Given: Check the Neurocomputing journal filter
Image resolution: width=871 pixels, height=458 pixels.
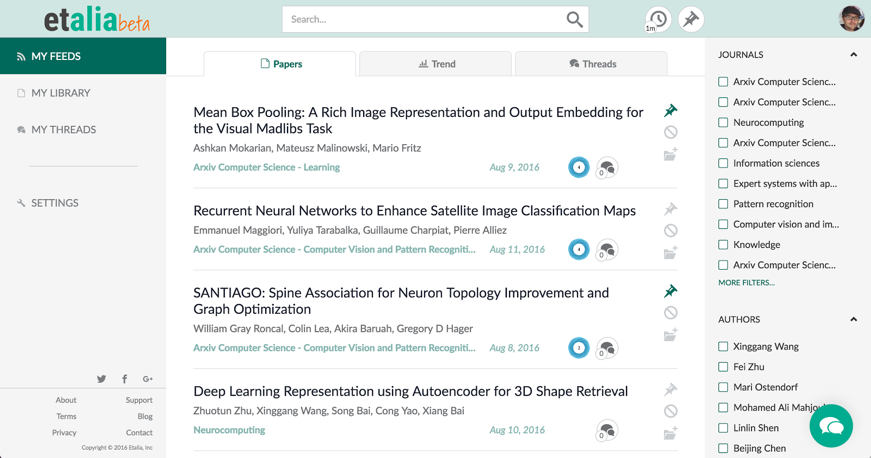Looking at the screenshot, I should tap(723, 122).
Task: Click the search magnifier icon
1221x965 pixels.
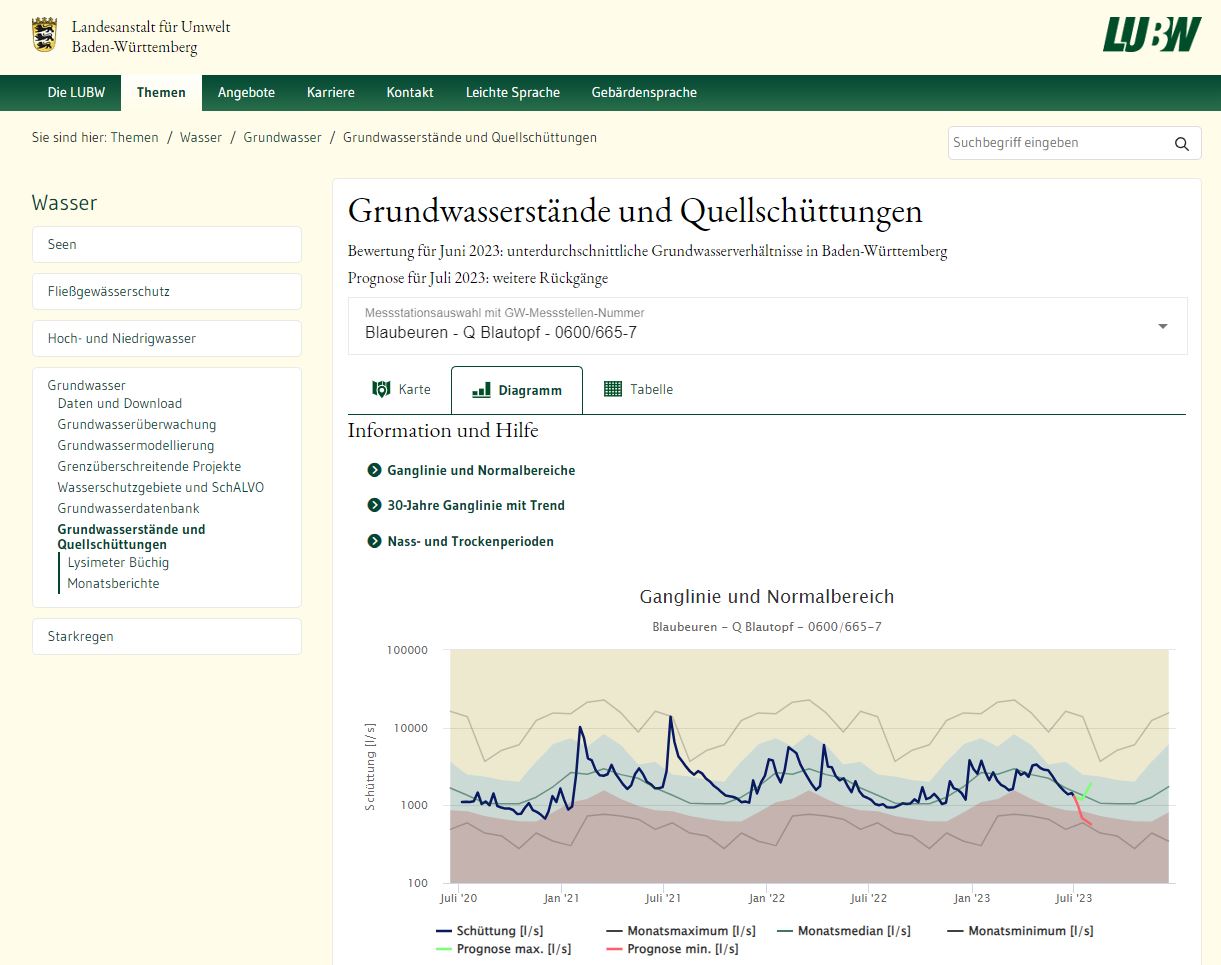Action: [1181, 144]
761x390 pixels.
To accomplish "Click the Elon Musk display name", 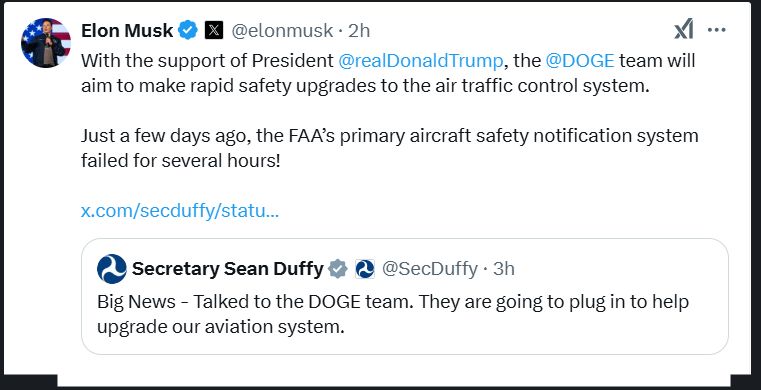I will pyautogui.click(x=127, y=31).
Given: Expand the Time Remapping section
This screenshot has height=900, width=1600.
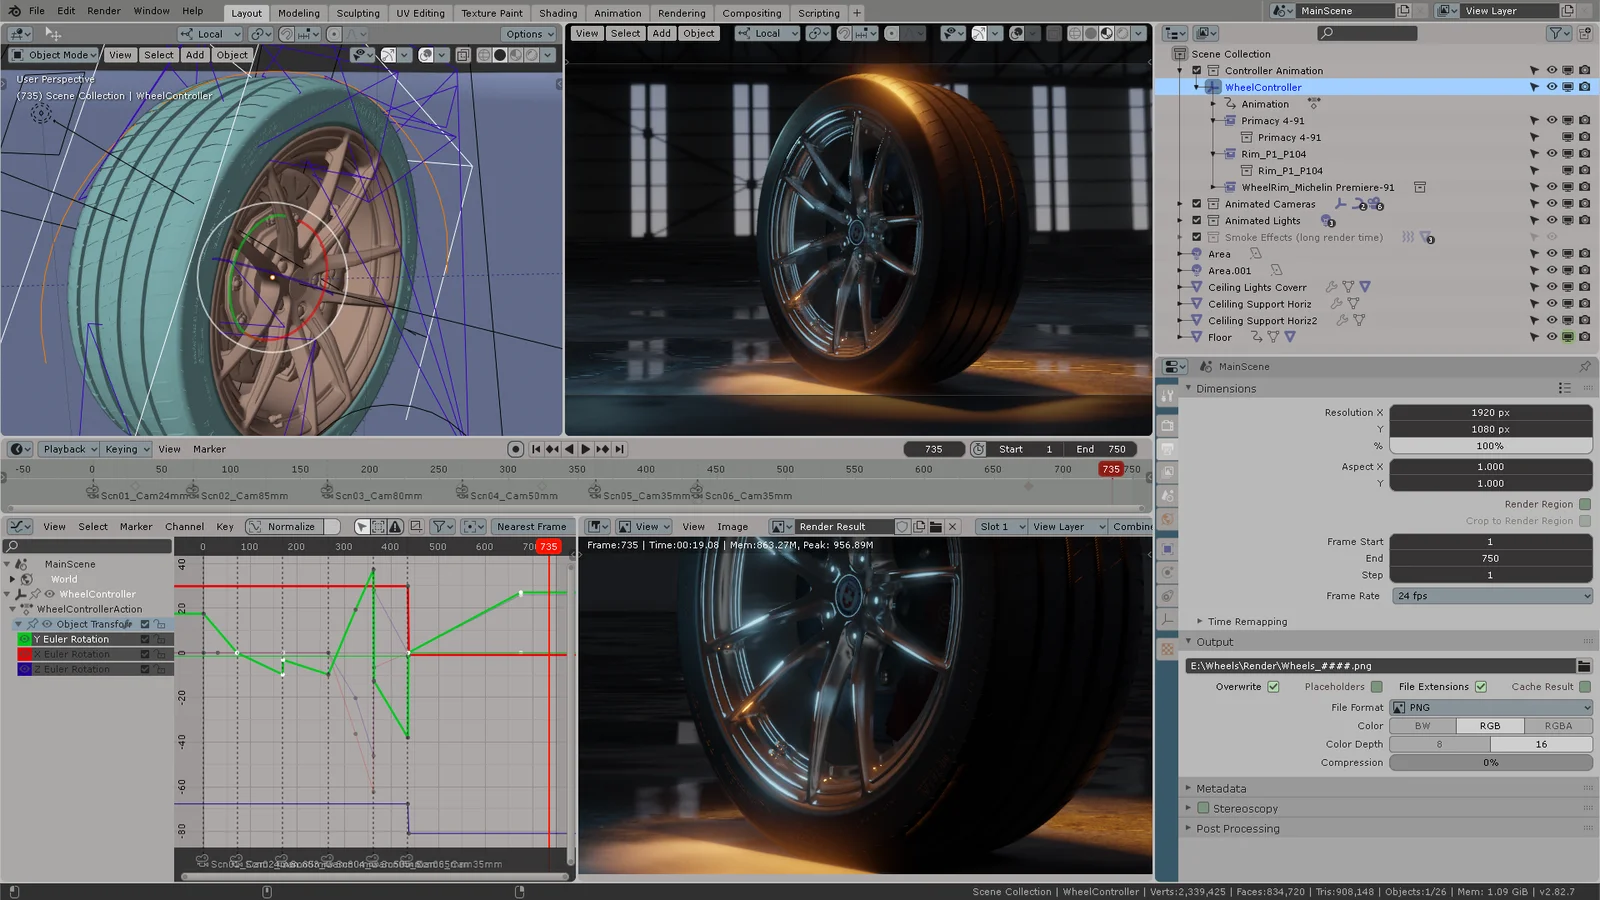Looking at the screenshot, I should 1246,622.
________________
Reproduce the records verbatim, starting at the line containing "Given: Expand the Time Remapping section" and continuing through the final line of the records. Omit the pictures from your reproduction.

**Task result**
Given: Expand the Time Remapping section
This screenshot has height=900, width=1600.
Looking at the screenshot, I should 1246,622.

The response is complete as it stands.